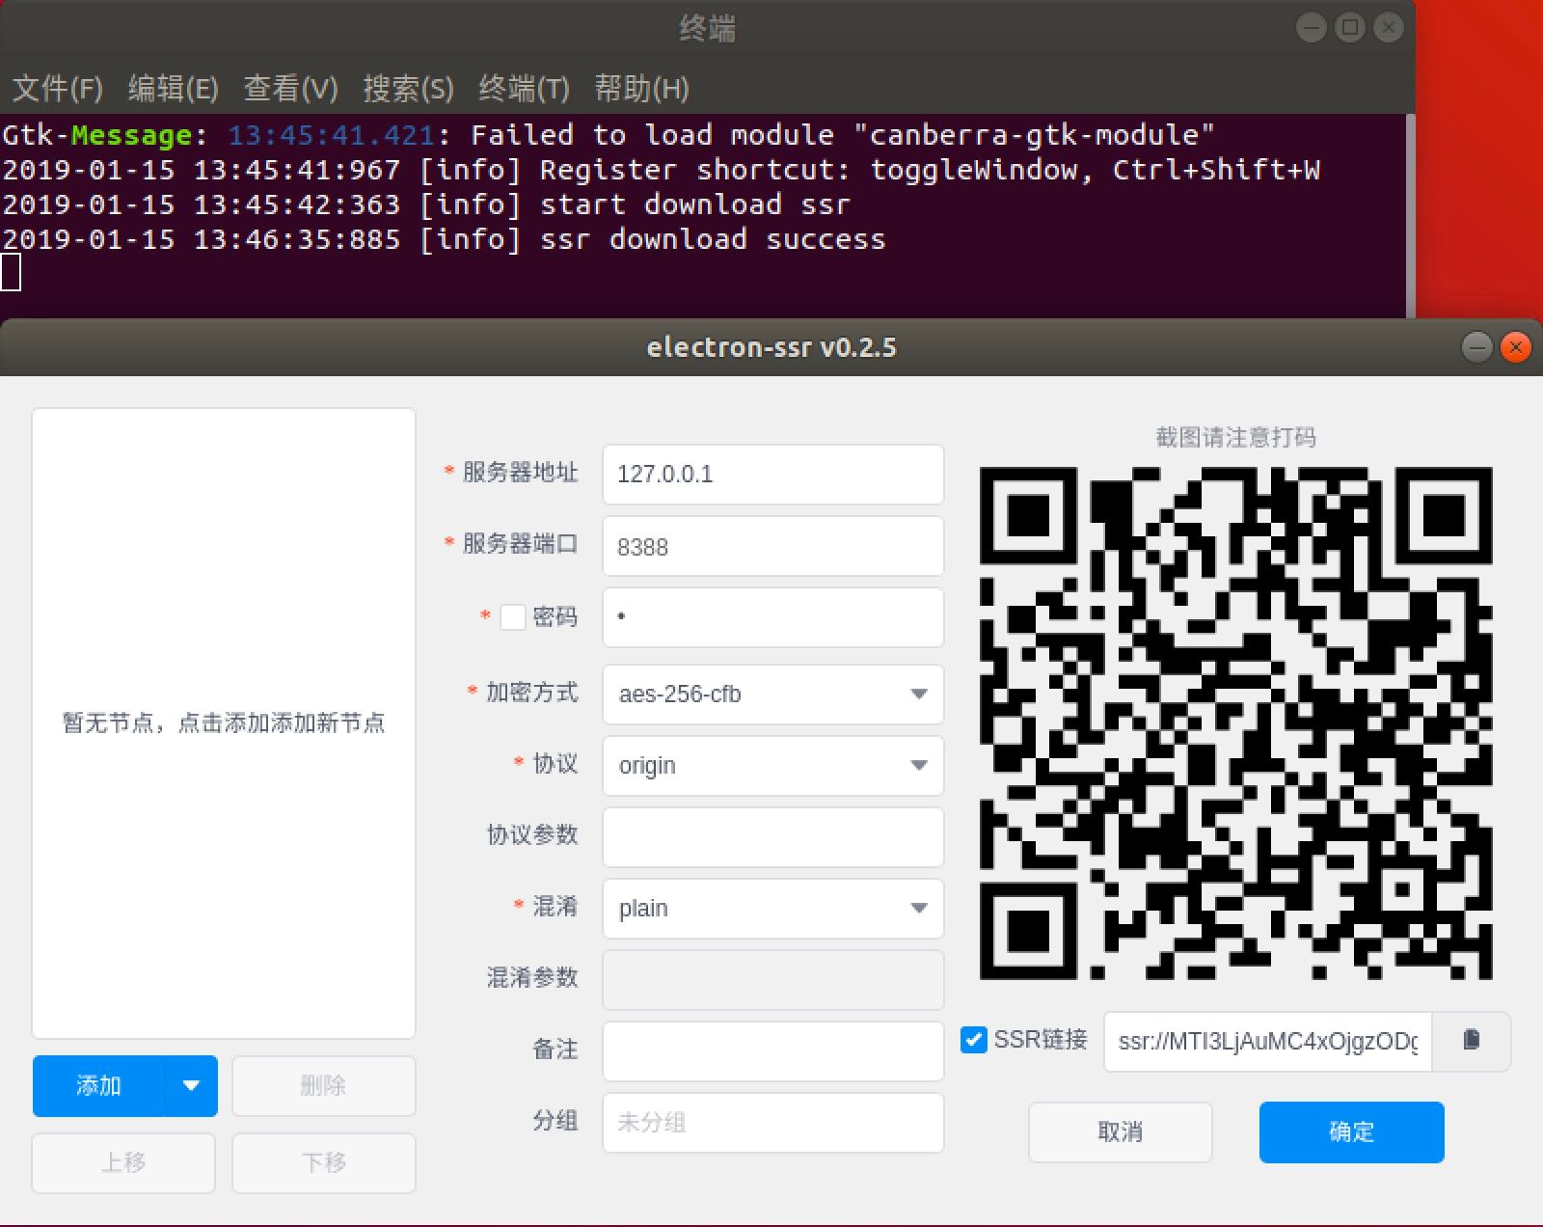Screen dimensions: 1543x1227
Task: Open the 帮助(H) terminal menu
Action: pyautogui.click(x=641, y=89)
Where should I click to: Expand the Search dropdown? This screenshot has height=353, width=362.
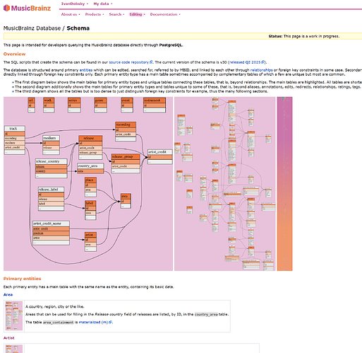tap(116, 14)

→ **About this exercise**: Find "Where should I" in the entries, then reproduce that line and each line after it exactly, through the last one. Pictures do not go in.

→ **Answer to this exercise**:
Where should I click to: Expand the Search dropdown? This screenshot has height=353, width=362.
tap(116, 14)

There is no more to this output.